Comparing open source attack simulation platforms for red teams

Does it make sense to use both Red Canary’s Atomic Red Team and MITRE’s CALDERA for adversary simulation? This exact question came up in the Atomic Red Team Slack channel recently, and the lack of recent, available resources comparing these and other open source attack emulation platforms was immediately apparent.

For today’s blog, we’re going to take a look at technical differences, coverage disparities, and more comparisons between MITRE’s CALDERA, Red Canary’s Atomic Red Team, and Hunters Forge’s Mordor. For the purposes of this comparison, we’ll judge coverage against MITRE ATT&CK (enterprise), but we’re also going to compare these tools on usability, respective features, and more.

All of these projects were clearly inspired by one another—and each is a great and useful contribution to the security community. Despite their apparent similarities, Atomic Red Team, CALDERA, and Mordor are different in both subtle and overt ways. As such, this article shouldn’t be considered a competitive analysis but an exploration and endorsement of each.

Comparing coverage

As you can see from the matrices below, Atomic Red Team has the broadest coverage among the three toolkits. As of this writing, there were 92 individual contributors to Atomic Red Team on GitHub, making it a very active community endeavor. The framework includes more than 500 individual tests covering roughly 159 ATT&CK techniques.

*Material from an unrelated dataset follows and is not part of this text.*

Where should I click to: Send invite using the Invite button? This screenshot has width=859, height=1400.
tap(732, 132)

What follows are simple ATT&CK Navigator layers showing relative coverage across the three tools:

*Atomic Red Team coverage against ATT&CK*

Here’s the full, interactive version of the matrix, which includes live links to the current Atomic Red Team and Mordor coverage .json files—in case anyone wants to play along at home.

Beyond coverage

While these aren’t apples-to-apples comparisons (CALDERA, for example, is a browser-based application, whereas Atomic Red Team and Mordor are not), it is a fair representation of what a researcher has access to with each tool right out of the box, so to speak.

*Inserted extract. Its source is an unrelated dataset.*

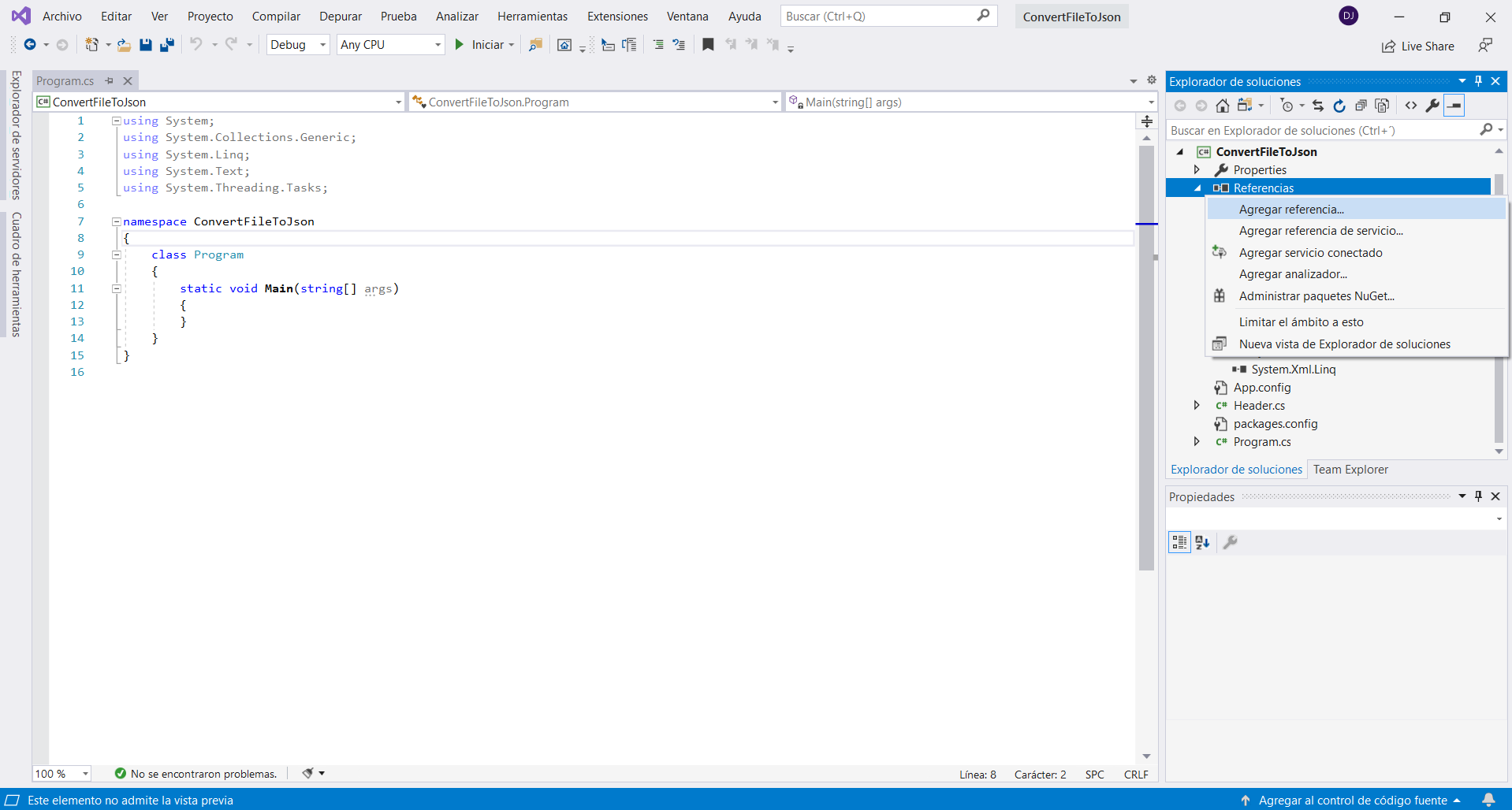Toggle the preview selected items button
Screen dimensions: 1512x810
tap(1454, 106)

Note that you might need to practice patience when you download these tools, as they may be blocked, or partly blocked without you even realizing it on your proxy, network stack, or by other tools. If you’re using these in your employer’s environment, make sure you have permission to run these tests and confirm that your security controls aren’t interfering with your ability to do so.

Atomic Red Team

Atomic Red Team is a collection of lightweight tests that emulate a wide variety of known adversary techniques. It’s used for many purposes, including but not limited to:

Validating assumptions about security controls (i.e., is my EDR sensor generating the telemetry it is supposed to?)
Testing detection coverage
Learning what malicious activity looks like

We’re not going to go too deep into the weeds with Atomic Red Team because there are loads of resources just a few clicks away on the Atomic Red Team page, and there is ample documentation outlining how to contribute to Atomic Red Team. However, the new and improved Invoke-Atomic is worth exploring on its own in some detail.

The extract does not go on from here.